Refractive Errors of eye


This occurs when the eye loses the ability to correctly focus the light rays coming from the object onto the plane of the retina[1],[2] In short, the eye doesn’t correctly bend the light.[3] As a result, the error causes blurred vision and needs a refractive correction.[1] Refractive error can affect people of all age, sex, socio-economic status, According to the data estimated by WHO in Global data on visual impairment 2010, 285 million are visually impaired, and 39 million among them were blind. In a research paper according to 2010 data, 80% of patients are at a curable stage. 90% of visually impaired people live in developing countries.[4] Generally, refractive errors cannot be prevented. However, it can easily be cured by corrective eyeglasses, contact lenses, or in some cases, corrective surgery. But eyeglasses are the safest and common way to treat the refractive error. Contact lenses provide a wider range of vision however have a high risk of infection. Refractive surgery is the expensive and permanent method of treatment as it permanently changes the shape of the cornea.
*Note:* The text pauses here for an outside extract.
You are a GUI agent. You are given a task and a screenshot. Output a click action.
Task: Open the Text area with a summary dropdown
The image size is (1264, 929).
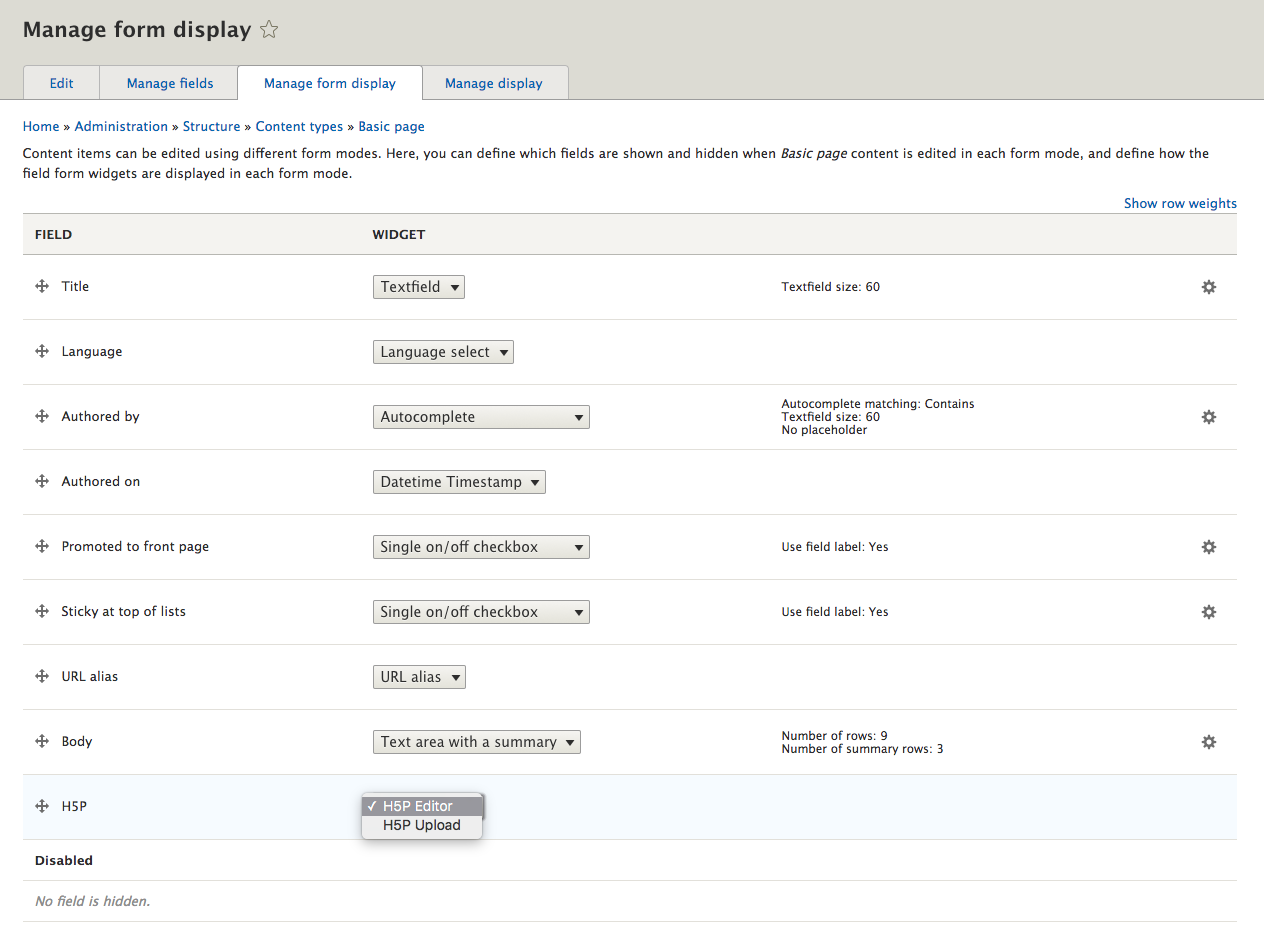(x=477, y=742)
Generally, there are four common types of refractive errors, these are as follows: –

  1. Nearsightedness (Myopia), makes far-away objects look blurry
  2. Far-sightedness (Hyperopia), makes nearby objects look blurry
  3. Astigmatism causes far away and nearby objects to look blurry or distorted.
  4. Presbyopia causes middle-aged and older adults’ difficulty in seeing things close by.

Refractive errors




This is a refractive error of the eye, also known as farsightedness or long-sightedness or Hypermetropia. In Hyperopia, the parallel light rays, coming from infinity are focused behind the light-sensitive layer of the retina.

In Hyperopia the cornea becomes flattened or the axial length of the eye becomes shorter than the normal eye. This is the reason why the image doesn’t focus on the retina. In other words, the Axial Length (AL) shows a stronger correlation than corneal power and lens power, with the refractive error of the eye. The magnitude of hyperopia is described as the additional dioptric power of the converging lenses required to advance the focusing of light rays onto the retinal plane, while accommodation is relaxed.[5]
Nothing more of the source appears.